→ **Brief**: What are the lines below, starting at the line containing "You are a computer-use" and ending at the line containing "Pin the 学习资料"? Write them out exactly, ends included, without pictures.

→ **Material shown**:
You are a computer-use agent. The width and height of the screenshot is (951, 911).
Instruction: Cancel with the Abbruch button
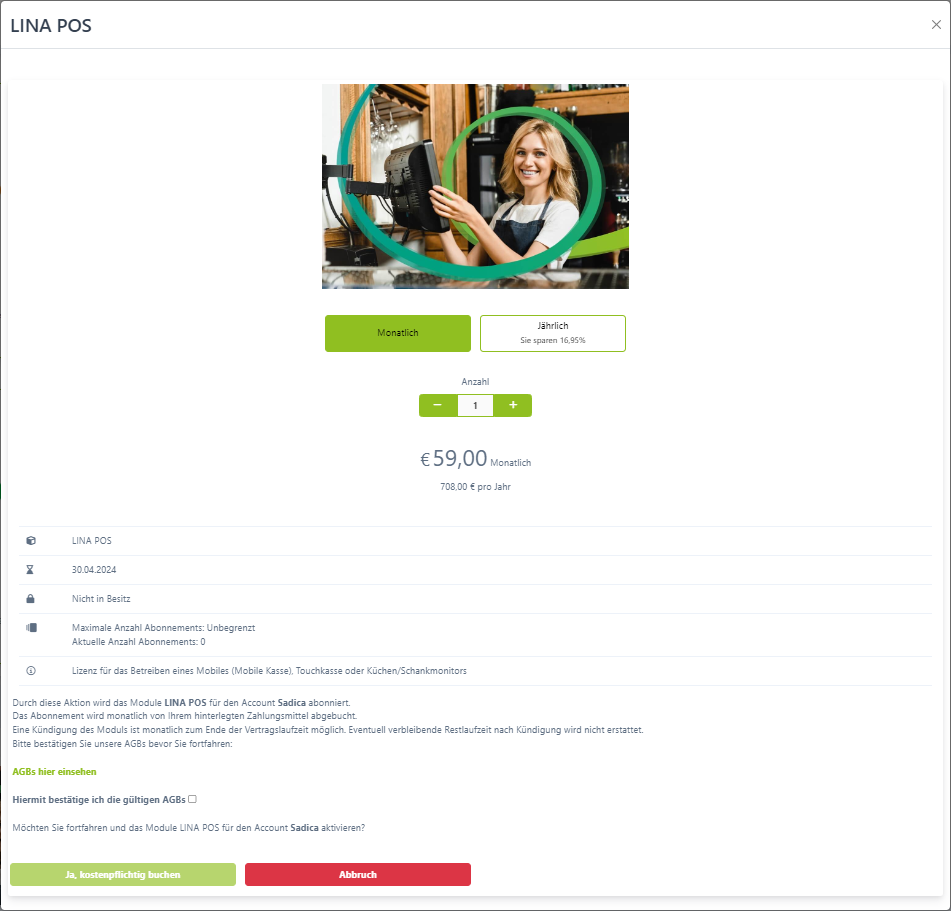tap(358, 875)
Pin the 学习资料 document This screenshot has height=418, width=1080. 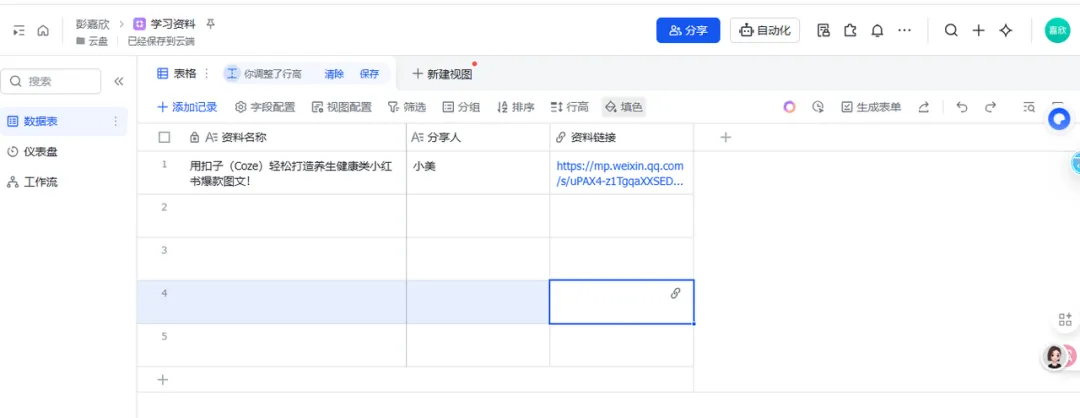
...
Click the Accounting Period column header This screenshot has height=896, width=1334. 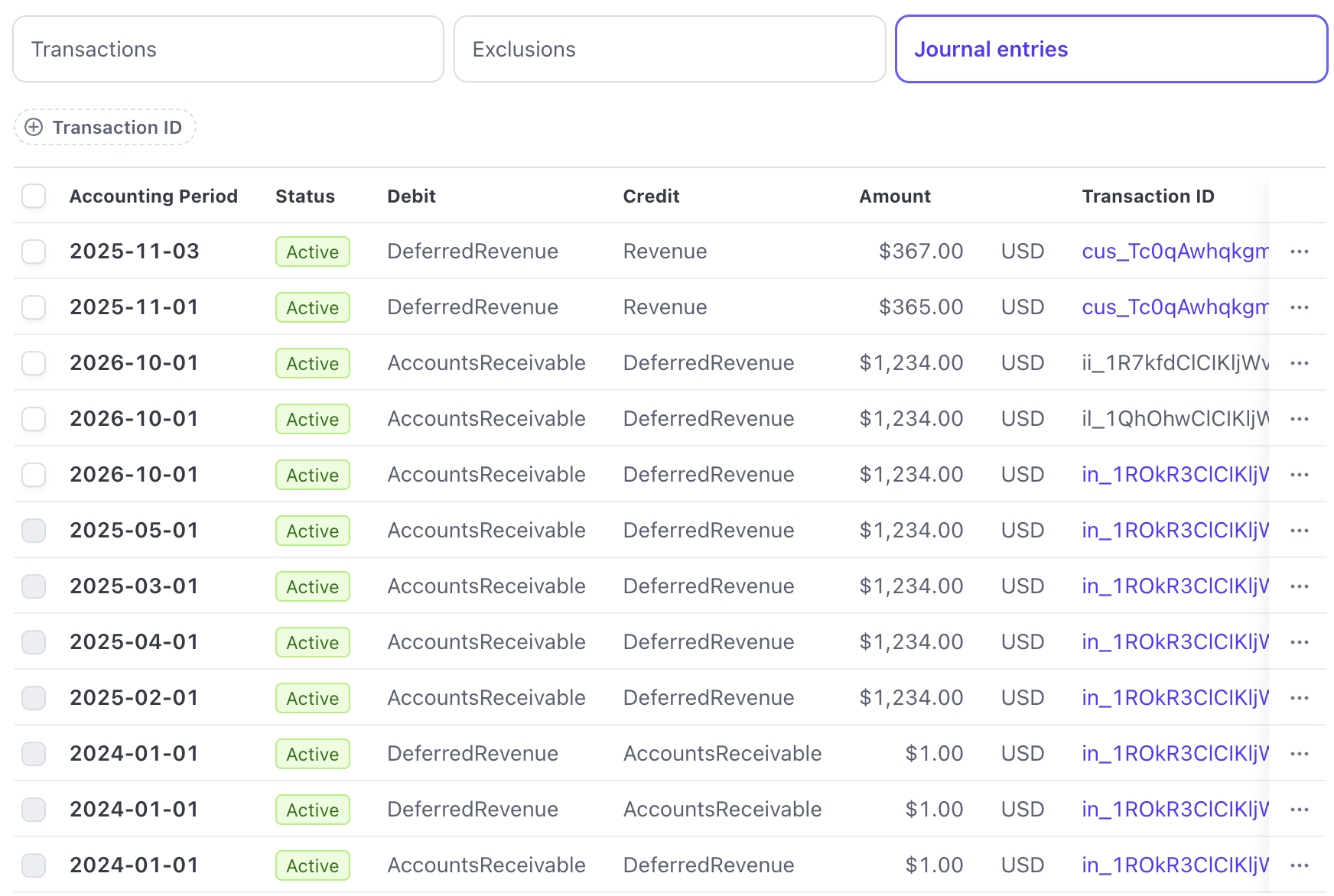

→ **Output for this exercise**:
You are a computer-use agent. The width and height of the screenshot is (951, 911).
Instruction: Cancel with the Abbruch button
tap(358, 875)
Pin the 学习资料 document This screenshot has height=418, width=1080. 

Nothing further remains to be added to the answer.